1 of 1 people found the following review helpful
The voice of experience,
This review is from: The Laws of the Ring (Paperback)
This book is part motivational manual, part inspirational and 100% gripping. A great book and a great story. Urijah Faber has a great way of seemingly talking to his audience straight through the book. Unlike someone who has just decided to write his own autobiography Faber had spent time coming up with a concept for his book, and written it as a motivational manual of how to reach the top of your profession using his life experiences as an examples. It is extremely well written. Faber is giving one message out in this book, Find out what you are passionate about! Then do everything in your power to make this to incorporate into your life as much as possible. He does come across as a mutational speaker and excludes confidence out of the pages.
I bought this book as I was interested in Faber's fighting style despite being a wrestler, he has great hand and throws punches in bunches, he has great body and head movement. Also once he gets a fight to the ground he is not content to "lay and pray", he is always looking for a finish and more often than not he finds it. After reading the book I became a fan of Urijah Faber the person as well.
Faber is unconventional and I think the best word to describe his would be as a pioneer. I said the book was engaging. Whilst reading the first chapter it was as if he had (not just) people like me in mind but me specifically! I could not have described my impression of Faber better then he himself said. To me he reminded me a bit of Ken Masters from Street Fighter II, he is the stereotypical all American jock, with all the usual perks and fighting seems like a side avenue for him rather then something he needs to do. If that is what you thought of Faber read this first chapter. He is the clean cut American college boy, facing a veteran, scared and tattooed, Mexican fighter. By perception alone Faber should get destroyed and run home never to think about fighting again. Read it and find out what happens.
The reason I called Faber a pioneer is because he got into MMA before there was MMA or more to the point MMA rules. This was before people realised they could make a living out of it, and inspired others to also take up the sport, with very little hope of return. His own story is not unlike the UFC's story to become the dominant brand in MMA (on a smaller scale of course). His formative year living in a commune, (even though he say he does not really remember these), definitely left an impression on him. This is evident on how his own fighting community was started and is now based.
Another example of Faber's pioneering ways is this book. Since this book others have tried to emulate the writing style. GSP's book The Way of the Fight, is similarly written as a motivational book, I have to say I did prefer Faber's book. Bruce Buffer's It's Time!: My 360-Degree View of the UFC, is written very closely to Faber's style, despite not being a fighter his message is very similar.

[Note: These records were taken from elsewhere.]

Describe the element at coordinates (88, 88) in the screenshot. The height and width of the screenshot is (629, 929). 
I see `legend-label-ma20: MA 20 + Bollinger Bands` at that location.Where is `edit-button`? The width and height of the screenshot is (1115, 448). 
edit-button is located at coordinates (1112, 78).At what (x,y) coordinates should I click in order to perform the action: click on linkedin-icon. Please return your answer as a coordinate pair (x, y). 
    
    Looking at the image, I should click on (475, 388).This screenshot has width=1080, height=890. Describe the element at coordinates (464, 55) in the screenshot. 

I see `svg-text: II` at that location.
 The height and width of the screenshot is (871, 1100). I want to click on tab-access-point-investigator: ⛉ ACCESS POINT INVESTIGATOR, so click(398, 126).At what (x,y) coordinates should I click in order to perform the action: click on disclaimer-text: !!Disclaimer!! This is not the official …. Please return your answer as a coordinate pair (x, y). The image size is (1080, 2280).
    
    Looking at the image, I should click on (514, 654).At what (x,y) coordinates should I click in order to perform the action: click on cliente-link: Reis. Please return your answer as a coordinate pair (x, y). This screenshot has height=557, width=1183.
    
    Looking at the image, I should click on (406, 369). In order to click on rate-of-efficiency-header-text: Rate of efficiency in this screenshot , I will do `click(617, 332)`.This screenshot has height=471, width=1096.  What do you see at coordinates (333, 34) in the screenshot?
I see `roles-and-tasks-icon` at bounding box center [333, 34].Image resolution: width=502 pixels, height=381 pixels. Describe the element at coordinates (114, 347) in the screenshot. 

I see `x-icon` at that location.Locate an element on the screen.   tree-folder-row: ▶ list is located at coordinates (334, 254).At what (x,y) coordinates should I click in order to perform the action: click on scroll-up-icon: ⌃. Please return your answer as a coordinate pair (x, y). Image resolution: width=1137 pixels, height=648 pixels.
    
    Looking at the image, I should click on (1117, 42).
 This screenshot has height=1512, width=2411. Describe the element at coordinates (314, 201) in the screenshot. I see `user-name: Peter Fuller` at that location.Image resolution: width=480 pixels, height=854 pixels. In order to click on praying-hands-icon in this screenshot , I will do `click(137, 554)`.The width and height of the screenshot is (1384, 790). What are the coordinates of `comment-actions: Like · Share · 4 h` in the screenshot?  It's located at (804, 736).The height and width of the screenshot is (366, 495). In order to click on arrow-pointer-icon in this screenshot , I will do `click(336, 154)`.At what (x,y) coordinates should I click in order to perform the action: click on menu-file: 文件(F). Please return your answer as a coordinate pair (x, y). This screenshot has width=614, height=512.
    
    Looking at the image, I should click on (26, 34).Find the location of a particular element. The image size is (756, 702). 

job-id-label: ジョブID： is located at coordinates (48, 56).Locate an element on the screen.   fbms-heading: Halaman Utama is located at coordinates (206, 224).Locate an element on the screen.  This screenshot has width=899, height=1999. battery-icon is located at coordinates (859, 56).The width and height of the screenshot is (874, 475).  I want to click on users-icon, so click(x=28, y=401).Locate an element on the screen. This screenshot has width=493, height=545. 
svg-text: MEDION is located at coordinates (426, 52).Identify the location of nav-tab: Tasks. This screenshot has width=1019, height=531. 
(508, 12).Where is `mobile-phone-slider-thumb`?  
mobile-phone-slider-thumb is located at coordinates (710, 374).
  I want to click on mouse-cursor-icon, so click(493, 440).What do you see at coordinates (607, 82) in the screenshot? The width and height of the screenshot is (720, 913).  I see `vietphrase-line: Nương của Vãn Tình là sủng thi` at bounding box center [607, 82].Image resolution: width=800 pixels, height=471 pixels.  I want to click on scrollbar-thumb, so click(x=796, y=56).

As I said before this gives a great insight into Faber the person, rather than just the fighter. The most appreciation I got from this book is Faber's intelligence he is a great fighter but he know he would not be able to do it forever so he is opening other avenues he is passionate about while he has the opportunity. In some cases the opportunities were needed to fund his early fighting career. This book is a great read and very inspirational & motivating. I would recommend it any one. You do not have to be a fight fan to enjoy this book, or to take something away from it.